[Start of Attachment]

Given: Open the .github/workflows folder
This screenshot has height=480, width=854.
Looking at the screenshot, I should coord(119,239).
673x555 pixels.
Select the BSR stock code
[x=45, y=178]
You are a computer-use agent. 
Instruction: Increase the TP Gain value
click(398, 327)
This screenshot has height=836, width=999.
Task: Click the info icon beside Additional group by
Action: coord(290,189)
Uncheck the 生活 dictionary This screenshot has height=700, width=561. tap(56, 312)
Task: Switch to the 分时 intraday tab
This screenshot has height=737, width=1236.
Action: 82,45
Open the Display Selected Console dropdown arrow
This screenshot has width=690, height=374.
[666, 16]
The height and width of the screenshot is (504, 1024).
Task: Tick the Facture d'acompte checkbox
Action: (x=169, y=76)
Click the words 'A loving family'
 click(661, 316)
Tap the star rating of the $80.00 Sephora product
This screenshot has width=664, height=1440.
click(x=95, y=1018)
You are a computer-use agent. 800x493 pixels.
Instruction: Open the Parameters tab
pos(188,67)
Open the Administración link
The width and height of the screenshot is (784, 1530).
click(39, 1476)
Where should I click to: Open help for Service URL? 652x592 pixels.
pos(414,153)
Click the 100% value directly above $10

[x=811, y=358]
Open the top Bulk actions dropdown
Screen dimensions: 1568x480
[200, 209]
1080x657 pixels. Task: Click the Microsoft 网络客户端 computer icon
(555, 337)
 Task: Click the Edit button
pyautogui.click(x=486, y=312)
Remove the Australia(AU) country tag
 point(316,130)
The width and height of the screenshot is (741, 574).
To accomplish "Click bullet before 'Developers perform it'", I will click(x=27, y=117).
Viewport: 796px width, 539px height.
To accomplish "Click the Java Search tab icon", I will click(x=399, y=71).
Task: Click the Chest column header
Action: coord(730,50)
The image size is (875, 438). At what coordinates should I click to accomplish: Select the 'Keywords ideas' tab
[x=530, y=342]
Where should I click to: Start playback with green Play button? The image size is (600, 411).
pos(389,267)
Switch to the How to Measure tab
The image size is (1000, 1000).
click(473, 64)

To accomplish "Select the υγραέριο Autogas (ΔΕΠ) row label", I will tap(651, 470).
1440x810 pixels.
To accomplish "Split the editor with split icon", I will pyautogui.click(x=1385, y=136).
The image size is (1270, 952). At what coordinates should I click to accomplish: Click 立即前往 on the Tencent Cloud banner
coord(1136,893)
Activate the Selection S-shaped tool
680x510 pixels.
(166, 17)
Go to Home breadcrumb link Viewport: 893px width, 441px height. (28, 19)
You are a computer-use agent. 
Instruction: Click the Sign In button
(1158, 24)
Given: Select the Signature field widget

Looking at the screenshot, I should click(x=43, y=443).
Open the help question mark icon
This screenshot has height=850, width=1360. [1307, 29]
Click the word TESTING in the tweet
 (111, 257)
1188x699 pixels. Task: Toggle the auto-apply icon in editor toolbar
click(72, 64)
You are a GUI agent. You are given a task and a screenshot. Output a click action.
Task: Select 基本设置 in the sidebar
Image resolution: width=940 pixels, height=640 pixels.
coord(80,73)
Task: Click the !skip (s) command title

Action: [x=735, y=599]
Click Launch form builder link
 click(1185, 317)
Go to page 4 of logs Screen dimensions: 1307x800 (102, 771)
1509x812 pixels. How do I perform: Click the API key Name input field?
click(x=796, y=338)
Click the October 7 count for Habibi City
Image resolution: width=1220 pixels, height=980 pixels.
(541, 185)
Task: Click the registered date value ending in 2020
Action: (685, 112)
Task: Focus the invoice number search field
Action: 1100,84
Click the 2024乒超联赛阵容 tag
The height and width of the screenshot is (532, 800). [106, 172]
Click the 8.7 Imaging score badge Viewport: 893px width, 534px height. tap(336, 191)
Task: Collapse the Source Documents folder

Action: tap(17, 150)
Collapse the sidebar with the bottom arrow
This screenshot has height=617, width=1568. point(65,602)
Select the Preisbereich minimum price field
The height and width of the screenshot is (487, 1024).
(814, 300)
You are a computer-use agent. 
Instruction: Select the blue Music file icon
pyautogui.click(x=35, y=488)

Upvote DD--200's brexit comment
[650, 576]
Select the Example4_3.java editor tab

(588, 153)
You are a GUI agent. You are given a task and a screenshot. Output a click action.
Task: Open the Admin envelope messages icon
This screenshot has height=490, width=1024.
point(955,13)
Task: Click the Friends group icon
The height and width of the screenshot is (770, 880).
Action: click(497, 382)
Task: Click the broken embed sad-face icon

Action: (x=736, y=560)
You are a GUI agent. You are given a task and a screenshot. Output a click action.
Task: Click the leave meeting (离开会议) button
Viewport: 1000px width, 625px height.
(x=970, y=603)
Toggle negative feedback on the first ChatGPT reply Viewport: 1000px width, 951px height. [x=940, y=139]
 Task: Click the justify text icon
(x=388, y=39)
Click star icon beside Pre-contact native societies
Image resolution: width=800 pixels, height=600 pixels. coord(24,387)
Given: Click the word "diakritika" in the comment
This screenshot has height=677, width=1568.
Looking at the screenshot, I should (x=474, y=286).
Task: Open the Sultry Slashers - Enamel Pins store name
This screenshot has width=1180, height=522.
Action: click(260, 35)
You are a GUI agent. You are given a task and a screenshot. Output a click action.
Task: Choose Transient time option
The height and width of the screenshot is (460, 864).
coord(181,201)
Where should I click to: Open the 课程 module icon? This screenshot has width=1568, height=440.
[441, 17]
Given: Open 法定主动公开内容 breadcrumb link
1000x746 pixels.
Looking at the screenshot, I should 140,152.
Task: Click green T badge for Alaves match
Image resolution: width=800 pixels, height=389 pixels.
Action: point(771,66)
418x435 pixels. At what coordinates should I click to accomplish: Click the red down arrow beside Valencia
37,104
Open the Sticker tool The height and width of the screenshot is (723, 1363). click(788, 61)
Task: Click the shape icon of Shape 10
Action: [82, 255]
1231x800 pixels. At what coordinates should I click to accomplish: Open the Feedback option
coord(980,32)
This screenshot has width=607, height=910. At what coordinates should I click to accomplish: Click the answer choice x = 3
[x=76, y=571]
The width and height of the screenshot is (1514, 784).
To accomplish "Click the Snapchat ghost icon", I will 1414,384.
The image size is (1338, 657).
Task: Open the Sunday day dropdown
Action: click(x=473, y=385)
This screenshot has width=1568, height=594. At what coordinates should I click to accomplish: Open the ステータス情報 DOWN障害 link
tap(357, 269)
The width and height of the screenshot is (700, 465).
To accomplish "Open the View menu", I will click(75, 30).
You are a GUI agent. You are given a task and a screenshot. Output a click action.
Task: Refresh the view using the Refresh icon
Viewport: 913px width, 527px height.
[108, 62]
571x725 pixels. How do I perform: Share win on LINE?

[End of Attachment]

== Required work ==
Taking the line with "The height and width of the screenshot is (770, 880)." as the first and the line with "Task: Choose Transient time option" as the last, retype that stretch of the data above exactly, with no other lines.

== Result of the task ==
The height and width of the screenshot is (770, 880).
Action: click(497, 382)
Task: Click the broken embed sad-face icon

Action: (x=736, y=560)
You are a GUI agent. You are given a task and a screenshot. Output a click action.
Task: Click the leave meeting (离开会议) button
Viewport: 1000px width, 625px height.
(x=970, y=603)
Toggle negative feedback on the first ChatGPT reply Viewport: 1000px width, 951px height. [x=940, y=139]
 Task: Click the justify text icon
(x=388, y=39)
Click star icon beside Pre-contact native societies
Image resolution: width=800 pixels, height=600 pixels. coord(24,387)
Given: Click the word "diakritika" in the comment
This screenshot has height=677, width=1568.
Looking at the screenshot, I should (x=474, y=286).
Task: Open the Sultry Slashers - Enamel Pins store name
This screenshot has width=1180, height=522.
Action: click(260, 35)
You are a GUI agent. You are given a task and a screenshot. Output a click action.
Task: Choose Transient time option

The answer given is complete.